Panama's Noriega denies 'imaginary' charges at French trial
Panama's ex-dictator Manuel Noriega on Tuesday dismissed charges of laundering drug money as an "imaginary banking scheme" concocted by the United States, as he took the stand in a French court.
The 76-year-old general spoke in a loud and confident voice in the Paris courtroom, rejecting charges that could land him in jail for another 10 years after spending two decades in a US prison.
"I say with much humility and respect that this is an imaginary banking scheme," Noriega told the court in Spanish through his interpreter.
"I will have the opportunity to produce documents that show that I was a victim of a conspiracy mounted by the United States against me," he said on the second day of his trial.
Noriega, who ruled Panama from 1983 to 1989, spent 20 years in a Miami cell for drug trafficking and money laundering and now faces the prospect of another decade in a French prison if convicted.
His lawyers argue that the charges of laundering Colombian drug money in French banks hinge on dodgy testimony from ex-drug traffickers who were paid and given protection by US authorities.
Once a close US ally, Noriega testified that Washington turned against him when he refused to allow Panama to be turned into a staging ground for operations directed against leftists across Central America.
"That's when the propaganda started against me after so many years of cooperation with the United States," he told the court as his three daughters sat nearby, listening attentively.
Presenting himself as a "professional soldier," the ex-leader strongly denied dealings with Colombian drug cartels and said that on the contrary, he had fought narco-traffickers while in power in Panama in the 1980s.

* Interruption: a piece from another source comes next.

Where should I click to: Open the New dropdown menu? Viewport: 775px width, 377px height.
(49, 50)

"I energetically fought against the drug trade and for this I received praise from the United States, Interpol and many other countries," he said, wearing a dark suit and white shirt.
Waving his hands at times to underscore his arguments, Noriega recounted that he had ordered a raid against a cocaine laboratory and waged other drug-fighting campaigns.

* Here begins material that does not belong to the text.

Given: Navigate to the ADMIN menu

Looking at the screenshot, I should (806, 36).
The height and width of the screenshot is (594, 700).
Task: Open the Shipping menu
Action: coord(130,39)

"Based on these actions, I could not be friends with these gangs," he said, referring to the Colombian drug cartels.
The pock-marked general known as "Pineapple Face" was arrested by US troops sent by US president George H.W. Bush in December 1989 to invade Panama and bring him to trial in the United States.
The ex-leader was extradited to France on April 26 to answer charges of laundering the equivalent of 2.3 million euros (2.8 million dollars) from the Medellin cocaine cartel through French banks in the late 1980s.

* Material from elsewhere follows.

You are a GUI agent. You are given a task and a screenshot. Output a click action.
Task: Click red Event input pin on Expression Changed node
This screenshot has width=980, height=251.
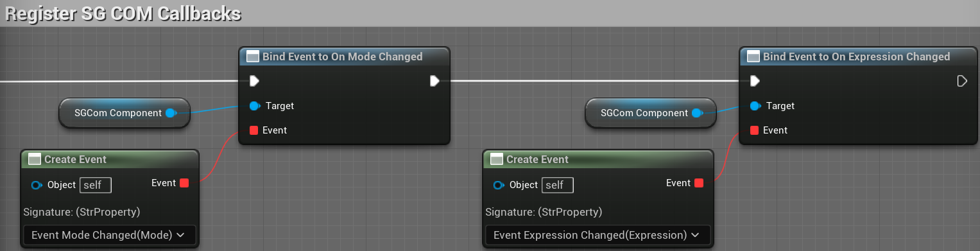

A French court in 1999 sentenced Noriega in absentia to 10 years in prison and a fine of some 13.5 million euros, but for years he fought extradition from his prison cell in Miami.
French prosecutors say that drug money funneled in the late 1980s was allegedly used by Noriega's wife and a shell company to buy three luxury apartments in Paris.
Much of the hearing on Tuesday was devoted to questions about Noriega's foreign bank accounts and his ties to the now-defunct BCCI bank, that allegedly handled his financial affairs.
Asked about the source of millions in cash deposits at the bank, Noriega explained that the funds came from his successful business interests including duty-free sales at Panama airport and life insurance policies.
The one-time strongman, widely considered to have turned his strategically important country into a hub for narco-trafficking, said he had instructed his banker to find a safe haven for his personal wealth and avoid a US assets freeze.
Convicted on charges of drug-trafficking and money-laundering, Noriega was sentenced to 40 years in prison in a Florida court. That sentence was reduced to 17 years for good behaviour.
The trial wraps up on Wednesday but a verdict is not expected for several months.